Without changing a character, output all of the records.

▶ **PROVIDED INFORMATION**

* * *

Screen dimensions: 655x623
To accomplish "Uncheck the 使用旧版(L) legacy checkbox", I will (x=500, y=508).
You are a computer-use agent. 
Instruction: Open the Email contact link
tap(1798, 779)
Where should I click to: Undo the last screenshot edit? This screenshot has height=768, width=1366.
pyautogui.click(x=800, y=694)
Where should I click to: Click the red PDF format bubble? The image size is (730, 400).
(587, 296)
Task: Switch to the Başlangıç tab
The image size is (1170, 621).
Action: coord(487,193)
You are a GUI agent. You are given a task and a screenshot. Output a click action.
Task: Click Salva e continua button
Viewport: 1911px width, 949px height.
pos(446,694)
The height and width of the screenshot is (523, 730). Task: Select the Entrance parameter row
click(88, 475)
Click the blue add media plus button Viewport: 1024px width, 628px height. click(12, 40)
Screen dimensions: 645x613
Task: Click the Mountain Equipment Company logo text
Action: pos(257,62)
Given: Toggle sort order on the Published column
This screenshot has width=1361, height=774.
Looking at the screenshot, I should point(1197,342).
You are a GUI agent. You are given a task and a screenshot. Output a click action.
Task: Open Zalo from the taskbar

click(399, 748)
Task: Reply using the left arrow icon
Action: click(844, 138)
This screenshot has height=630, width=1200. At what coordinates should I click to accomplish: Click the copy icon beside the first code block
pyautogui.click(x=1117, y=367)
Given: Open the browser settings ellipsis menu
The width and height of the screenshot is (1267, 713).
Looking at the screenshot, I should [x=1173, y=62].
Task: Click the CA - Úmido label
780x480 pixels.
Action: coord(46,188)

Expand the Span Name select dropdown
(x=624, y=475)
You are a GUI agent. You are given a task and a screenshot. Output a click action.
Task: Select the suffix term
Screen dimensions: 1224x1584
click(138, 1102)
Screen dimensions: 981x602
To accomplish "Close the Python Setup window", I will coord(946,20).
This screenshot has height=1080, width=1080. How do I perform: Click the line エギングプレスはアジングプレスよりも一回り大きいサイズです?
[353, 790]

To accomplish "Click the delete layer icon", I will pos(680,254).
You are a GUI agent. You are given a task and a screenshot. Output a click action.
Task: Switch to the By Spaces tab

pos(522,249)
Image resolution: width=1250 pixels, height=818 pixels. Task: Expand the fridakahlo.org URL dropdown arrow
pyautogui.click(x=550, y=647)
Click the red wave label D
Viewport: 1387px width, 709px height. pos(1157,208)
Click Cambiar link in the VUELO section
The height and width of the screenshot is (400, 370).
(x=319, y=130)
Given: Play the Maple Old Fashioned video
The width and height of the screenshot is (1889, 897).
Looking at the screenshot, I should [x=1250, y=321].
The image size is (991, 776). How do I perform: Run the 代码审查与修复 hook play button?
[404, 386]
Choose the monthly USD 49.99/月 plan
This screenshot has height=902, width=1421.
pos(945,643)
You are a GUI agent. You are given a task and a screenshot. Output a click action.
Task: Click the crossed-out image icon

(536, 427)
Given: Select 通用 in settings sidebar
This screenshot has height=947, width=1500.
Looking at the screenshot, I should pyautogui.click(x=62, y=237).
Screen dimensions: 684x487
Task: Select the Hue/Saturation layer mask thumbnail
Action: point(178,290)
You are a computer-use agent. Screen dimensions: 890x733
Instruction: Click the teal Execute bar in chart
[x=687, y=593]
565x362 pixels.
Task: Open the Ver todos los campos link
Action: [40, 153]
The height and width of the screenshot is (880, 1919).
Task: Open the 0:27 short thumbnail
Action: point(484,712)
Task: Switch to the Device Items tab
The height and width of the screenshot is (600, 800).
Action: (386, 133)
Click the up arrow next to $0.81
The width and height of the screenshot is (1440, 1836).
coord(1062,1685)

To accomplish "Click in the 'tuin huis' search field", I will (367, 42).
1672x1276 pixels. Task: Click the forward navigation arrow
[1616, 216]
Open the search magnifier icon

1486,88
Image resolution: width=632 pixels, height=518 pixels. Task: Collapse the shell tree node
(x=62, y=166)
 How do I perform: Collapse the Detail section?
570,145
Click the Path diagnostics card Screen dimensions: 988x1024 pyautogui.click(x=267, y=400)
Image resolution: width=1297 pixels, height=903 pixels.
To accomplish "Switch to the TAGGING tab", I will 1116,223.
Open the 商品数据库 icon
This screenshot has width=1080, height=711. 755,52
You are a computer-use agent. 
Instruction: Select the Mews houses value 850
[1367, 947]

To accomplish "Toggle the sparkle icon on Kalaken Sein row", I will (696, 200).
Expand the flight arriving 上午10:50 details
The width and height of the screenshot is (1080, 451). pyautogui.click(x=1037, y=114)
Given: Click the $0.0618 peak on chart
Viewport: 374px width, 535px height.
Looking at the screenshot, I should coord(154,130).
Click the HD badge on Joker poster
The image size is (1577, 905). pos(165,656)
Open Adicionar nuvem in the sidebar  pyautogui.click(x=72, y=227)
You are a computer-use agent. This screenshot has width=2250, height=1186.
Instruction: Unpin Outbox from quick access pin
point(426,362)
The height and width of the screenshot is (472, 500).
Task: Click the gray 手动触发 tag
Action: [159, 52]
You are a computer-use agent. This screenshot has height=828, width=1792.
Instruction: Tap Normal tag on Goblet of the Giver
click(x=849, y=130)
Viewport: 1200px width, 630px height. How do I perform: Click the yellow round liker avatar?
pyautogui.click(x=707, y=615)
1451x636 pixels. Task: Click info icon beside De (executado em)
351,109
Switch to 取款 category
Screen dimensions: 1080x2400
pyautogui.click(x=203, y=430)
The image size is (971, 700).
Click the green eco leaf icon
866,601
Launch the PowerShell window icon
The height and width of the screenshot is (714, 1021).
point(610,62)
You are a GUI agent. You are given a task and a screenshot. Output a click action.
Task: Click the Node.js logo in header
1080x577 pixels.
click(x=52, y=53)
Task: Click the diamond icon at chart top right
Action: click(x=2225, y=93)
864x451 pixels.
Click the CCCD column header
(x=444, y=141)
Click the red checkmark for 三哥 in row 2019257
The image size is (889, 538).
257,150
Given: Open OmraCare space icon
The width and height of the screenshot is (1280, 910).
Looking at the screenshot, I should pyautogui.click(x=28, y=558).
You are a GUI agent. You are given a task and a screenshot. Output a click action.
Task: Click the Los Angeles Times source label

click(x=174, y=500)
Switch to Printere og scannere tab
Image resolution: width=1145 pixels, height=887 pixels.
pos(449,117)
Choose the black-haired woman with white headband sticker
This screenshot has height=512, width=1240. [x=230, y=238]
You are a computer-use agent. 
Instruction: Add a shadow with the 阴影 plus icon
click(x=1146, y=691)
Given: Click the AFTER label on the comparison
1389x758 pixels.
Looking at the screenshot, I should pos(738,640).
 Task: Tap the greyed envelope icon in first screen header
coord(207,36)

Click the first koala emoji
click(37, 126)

* * *

▶ **FINISHED EXERCISE**
Screen dimensions: 655x623
To accomplish "Uncheck the 使用旧版(L) legacy checkbox", I will (x=500, y=508).
You are a computer-use agent. 
Instruction: Open the Email contact link
tap(1798, 779)
Where should I click to: Undo the last screenshot edit? This screenshot has height=768, width=1366.
pyautogui.click(x=800, y=694)
Where should I click to: Click the red PDF format bubble? The image size is (730, 400).
(587, 296)
Task: Switch to the Başlangıç tab
The image size is (1170, 621).
Action: coord(487,193)
You are a GUI agent. You are given a task and a screenshot. Output a click action.
Task: Click Salva e continua button
Viewport: 1911px width, 949px height.
pos(446,694)
The height and width of the screenshot is (523, 730). Task: Select the Entrance parameter row
click(88, 475)
Click the blue add media plus button Viewport: 1024px width, 628px height. click(12, 40)
Screen dimensions: 645x613
Task: Click the Mountain Equipment Company logo text
Action: pos(257,62)
Given: Toggle sort order on the Published column
This screenshot has width=1361, height=774.
Looking at the screenshot, I should point(1197,342).
You are a GUI agent. You are given a task and a screenshot. Output a click action.
Task: Open Zalo from the taskbar

click(399, 748)
Task: Reply using the left arrow icon
Action: click(844, 138)
This screenshot has height=630, width=1200. At what coordinates should I click to accomplish: Click the copy icon beside the first code block
pyautogui.click(x=1117, y=367)
Given: Open the browser settings ellipsis menu
The width and height of the screenshot is (1267, 713).
Looking at the screenshot, I should [x=1173, y=62].
Task: Click the CA - Úmido label
780x480 pixels.
Action: coord(46,188)

Expand the Span Name select dropdown
(x=624, y=475)
You are a GUI agent. You are given a task and a screenshot. Output a click action.
Task: Select the suffix term
Screen dimensions: 1224x1584
click(138, 1102)
Screen dimensions: 981x602
To accomplish "Close the Python Setup window", I will coord(946,20).
This screenshot has height=1080, width=1080. How do I perform: Click the line エギングプレスはアジングプレスよりも一回り大きいサイズです?
[353, 790]

To accomplish "Click the delete layer icon", I will pos(680,254).
You are a GUI agent. You are given a task and a screenshot. Output a click action.
Task: Switch to the By Spaces tab

pos(522,249)
Image resolution: width=1250 pixels, height=818 pixels. Task: Expand the fridakahlo.org URL dropdown arrow
pyautogui.click(x=550, y=647)
Click the red wave label D
Viewport: 1387px width, 709px height. pos(1157,208)
Click Cambiar link in the VUELO section
The height and width of the screenshot is (400, 370).
(x=319, y=130)
Given: Play the Maple Old Fashioned video
The width and height of the screenshot is (1889, 897).
Looking at the screenshot, I should [x=1250, y=321].
The image size is (991, 776). How do I perform: Run the 代码审查与修复 hook play button?
[404, 386]
Choose the monthly USD 49.99/月 plan
This screenshot has height=902, width=1421.
pos(945,643)
You are a GUI agent. You are given a task and a screenshot. Output a click action.
Task: Click the crossed-out image icon

(536, 427)
Given: Select 通用 in settings sidebar
This screenshot has height=947, width=1500.
Looking at the screenshot, I should pyautogui.click(x=62, y=237).
Screen dimensions: 684x487
Task: Select the Hue/Saturation layer mask thumbnail
Action: point(178,290)
You are a computer-use agent. Screen dimensions: 890x733
Instruction: Click the teal Execute bar in chart
[x=687, y=593]
565x362 pixels.
Task: Open the Ver todos los campos link
Action: [40, 153]
The height and width of the screenshot is (880, 1919).
Task: Open the 0:27 short thumbnail
Action: point(484,712)
Task: Switch to the Device Items tab
The height and width of the screenshot is (600, 800).
Action: (386, 133)
Click the up arrow next to $0.81
The width and height of the screenshot is (1440, 1836).
coord(1062,1685)

To accomplish "Click in the 'tuin huis' search field", I will (367, 42).
1672x1276 pixels. Task: Click the forward navigation arrow
[1616, 216]
Open the search magnifier icon

1486,88
Image resolution: width=632 pixels, height=518 pixels. Task: Collapse the shell tree node
(x=62, y=166)
 How do I perform: Collapse the Detail section?
570,145
Click the Path diagnostics card Screen dimensions: 988x1024 pyautogui.click(x=267, y=400)
Image resolution: width=1297 pixels, height=903 pixels.
To accomplish "Switch to the TAGGING tab", I will 1116,223.
Open the 商品数据库 icon
This screenshot has width=1080, height=711. 755,52
You are a computer-use agent. 
Instruction: Select the Mews houses value 850
[1367, 947]

To accomplish "Toggle the sparkle icon on Kalaken Sein row", I will (696, 200).
Expand the flight arriving 上午10:50 details
The width and height of the screenshot is (1080, 451). pyautogui.click(x=1037, y=114)
Given: Click the $0.0618 peak on chart
Viewport: 374px width, 535px height.
Looking at the screenshot, I should coord(154,130).
Click the HD badge on Joker poster
The image size is (1577, 905). pos(165,656)
Open Adicionar nuvem in the sidebar  pyautogui.click(x=72, y=227)
You are a computer-use agent. This screenshot has width=2250, height=1186.
Instruction: Unpin Outbox from quick access pin
point(426,362)
The height and width of the screenshot is (472, 500).
Task: Click the gray 手动触发 tag
Action: [159, 52]
You are a computer-use agent. This screenshot has height=828, width=1792.
Instruction: Tap Normal tag on Goblet of the Giver
click(x=849, y=130)
Viewport: 1200px width, 630px height. How do I perform: Click the yellow round liker avatar?
pyautogui.click(x=707, y=615)
1451x636 pixels. Task: Click info icon beside De (executado em)
351,109
Switch to 取款 category
Screen dimensions: 1080x2400
pyautogui.click(x=203, y=430)
The image size is (971, 700).
Click the green eco leaf icon
866,601
Launch the PowerShell window icon
The height and width of the screenshot is (714, 1021).
point(610,62)
You are a GUI agent. You are given a task and a screenshot. Output a click action.
Task: Click the Node.js logo in header
1080x577 pixels.
click(x=52, y=53)
Task: Click the diamond icon at chart top right
Action: click(x=2225, y=93)
864x451 pixels.
Click the CCCD column header
(x=444, y=141)
Click the red checkmark for 三哥 in row 2019257
The image size is (889, 538).
257,150
Given: Open OmraCare space icon
The width and height of the screenshot is (1280, 910).
Looking at the screenshot, I should pyautogui.click(x=28, y=558).
You are a GUI agent. You are given a task and a screenshot. Output a click action.
Task: Click the Los Angeles Times source label

click(x=174, y=500)
Switch to Printere og scannere tab
Image resolution: width=1145 pixels, height=887 pixels.
pos(449,117)
Choose the black-haired woman with white headband sticker
This screenshot has height=512, width=1240. [x=230, y=238]
You are a computer-use agent. 
Instruction: Add a shadow with the 阴影 plus icon
click(x=1146, y=691)
Given: Click the AFTER label on the comparison
1389x758 pixels.
Looking at the screenshot, I should pos(738,640).
 Task: Tap the greyed envelope icon in first screen header
coord(207,36)

Click the first koala emoji
click(37, 126)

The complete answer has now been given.